Il y a à peine un moins, personne ne le connaissait et tous se demandaient qui était ce jeune Suisse venu titiller le futur champion du monde sur une étape du Tour de France qui lui était presque réservée. Pour un peu, on aurait assisté à un crime de lèse-majesté. C’était il y a quatre semaines, mais dans une année où la sensation du temps qui passe est orpheline de toute référence, on a l’impression que c’était il y a tellement longtemps. Marc Hirschi, lui, doit avoir l’impression d’une vie en accéléré depuis ce dimanche 30 août, accumulant de l’expérience aussi vite que les semaines passent : une balade de 100 bornes à travers les Pyrénées qui lui ont forgé un nom, une victoire d’étape pour s’affirmer dans un Tour de France qu’il termine comme super-combatif, une médaille de bronze sur le circuit d’Imola il y a de cela à peine trois jours. Et la victoire au sommet du mur de Huy, dans une course laissée ouverte par le forfait du nouveau roi du monde.
Tout le monde n’avait d’yeux que pour Wout Van Aert, Mathieu van der Pool, Remco Evenepoel, Egan Bernal ou Tadej Pogacar depuis quelque temps, les présentant comme la relève d’un peloton dont les vétérans de plus de 28 ans n’allaient pas tarder à sa faire « kicker out » par cette jeunesse insouciante, voire arrogante. À la table des prodiges, Marc Hirschi s’est fait une place à grands coups de coudes. Et le pire, c’est qu’il ne l’a pas volé. Couvé dans une équipe qui semble lui convenir à merveille, personne ne sait trop où pourra s’arrêter l’ancien champion du monde des moins de 23 ans. Fabian Cancellara en a peut-être une petite idée, lui qui a décidé de le prendre sous son aile et qui clame à qui veut bien l’entendre que son protégé peut gagner à Liège ou en Lombardie. Tiens, ça tombe bien, Liège, c’est dimanche.

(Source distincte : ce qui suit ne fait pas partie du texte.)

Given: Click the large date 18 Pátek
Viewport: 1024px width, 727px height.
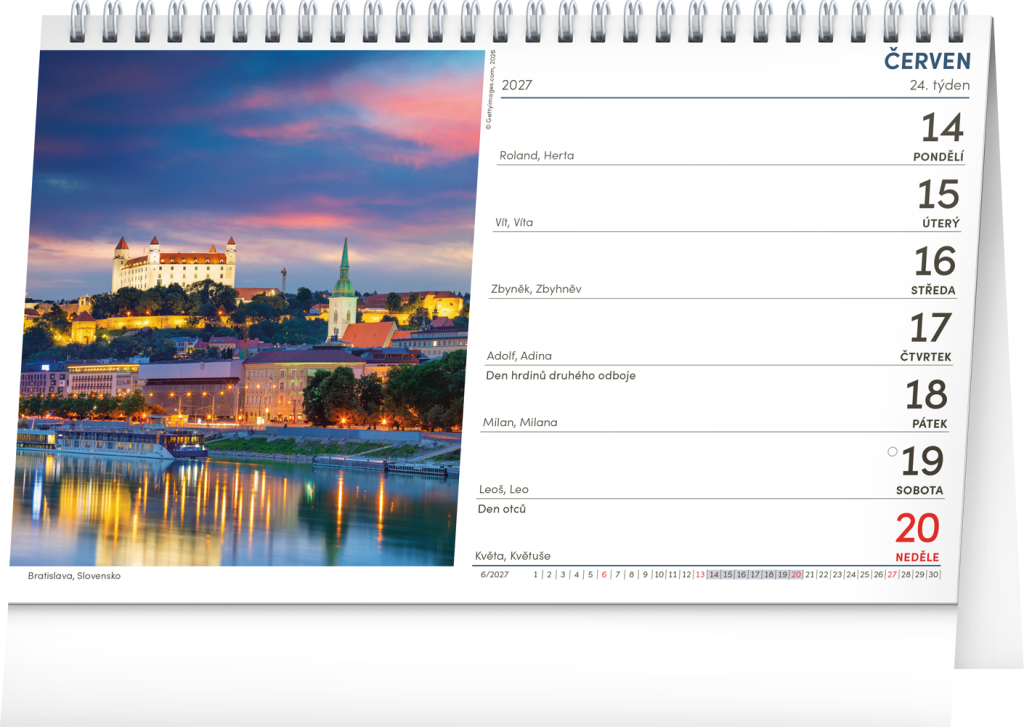Looking at the screenshot, I should pos(926,396).
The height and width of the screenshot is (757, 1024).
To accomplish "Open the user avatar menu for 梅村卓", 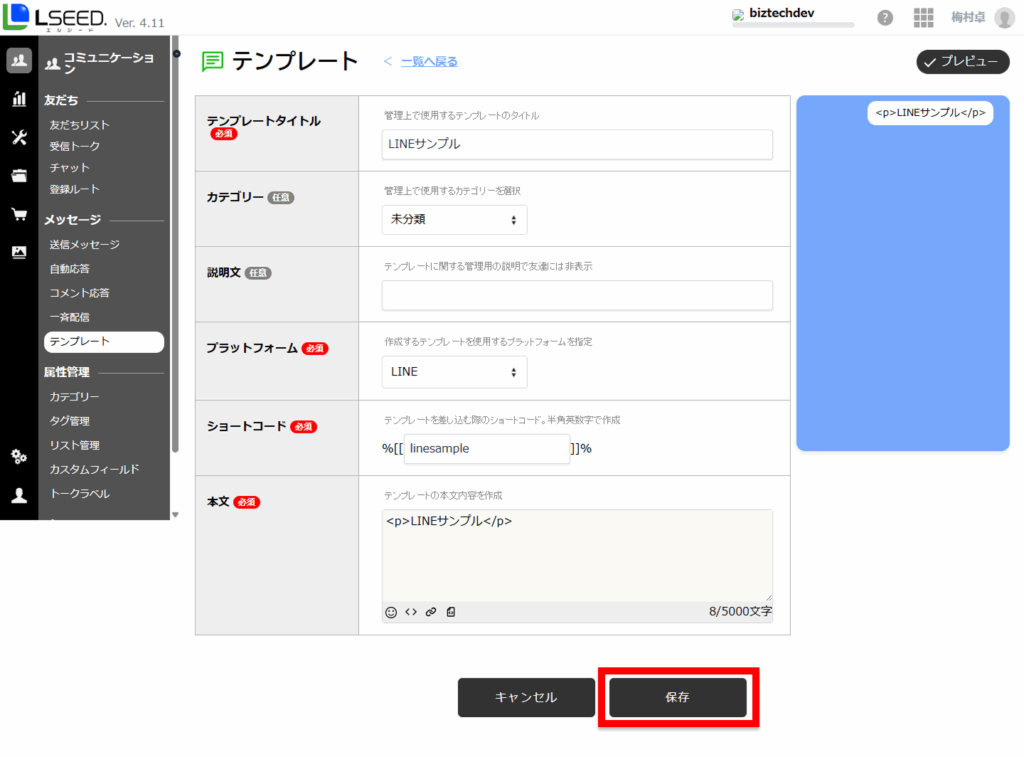I will [x=1004, y=18].
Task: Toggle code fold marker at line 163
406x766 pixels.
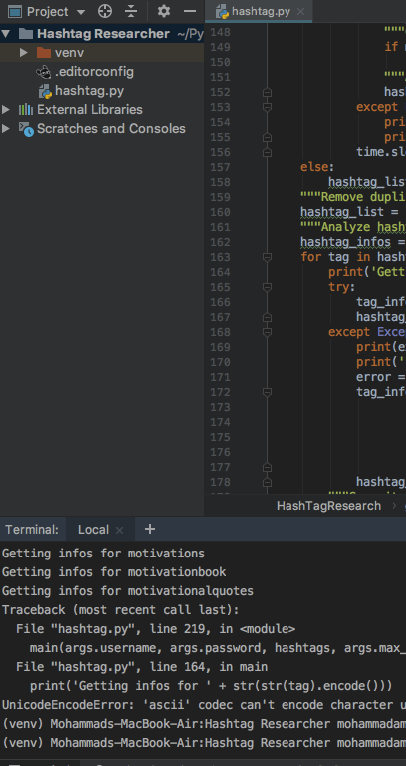Action: 267,257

Il est bien loin le temps où l’expérience était gage de succès, celle qui pouvait vous donner le ticket d’entrée dans un peloton qui respectait ses anciens. Aujourd’hui, tout fout le camp, ma brave dame, et on est presque soulagé de voir que Julian Alaphilippe est allé chercher l’arc-en-ciel cette année. Parce qu’à la vitesse où tout cela va, on a comme l’impression que tous ces jeunes loups vont tout bouffer, comme le jeunot Hirschi l’a fait dans la grimpette de Huy. Tellement en contrôle que rien ni personne ne semblait pouvoir le faire paniquer. Ah, l’insouciance de la jeunesse, qui fait que ces gamins n’ont peur de rien ni de personne, et surtout pas de ces « vieux » qui ont fait leur temps en haut des classements des plus grandes courses du monde. Et au moment de faire vos pronostics, peut-être que vous feriez mieux de regarder la date de naissance plutôt que l’expérience.
Marc Hirschi est en train de se tailler une solide réputation à seulement 22 ans, une réputation qui lui fait désormais rejoindre le club des enfants prodiges. Mais ce qui est assez amusant, c’est qu’on a beau vouloir fermer la porte de ce club, y en a toujours un qui va venir mettre le pied dans la porte et entrer pour faire coucou. Hirschi à peine installé, y en a déjà qui frappent à la porte. Par politesse, hein, parce que si on ne leur ouvre pas, les Pidcock, Bagioli, Almeida, Bjerg ou Vansevenant de ce monde ne vont surtout pas se gêner : ils vont la défoncer. Quand on vous dit que la jeunesse ne respecte rien.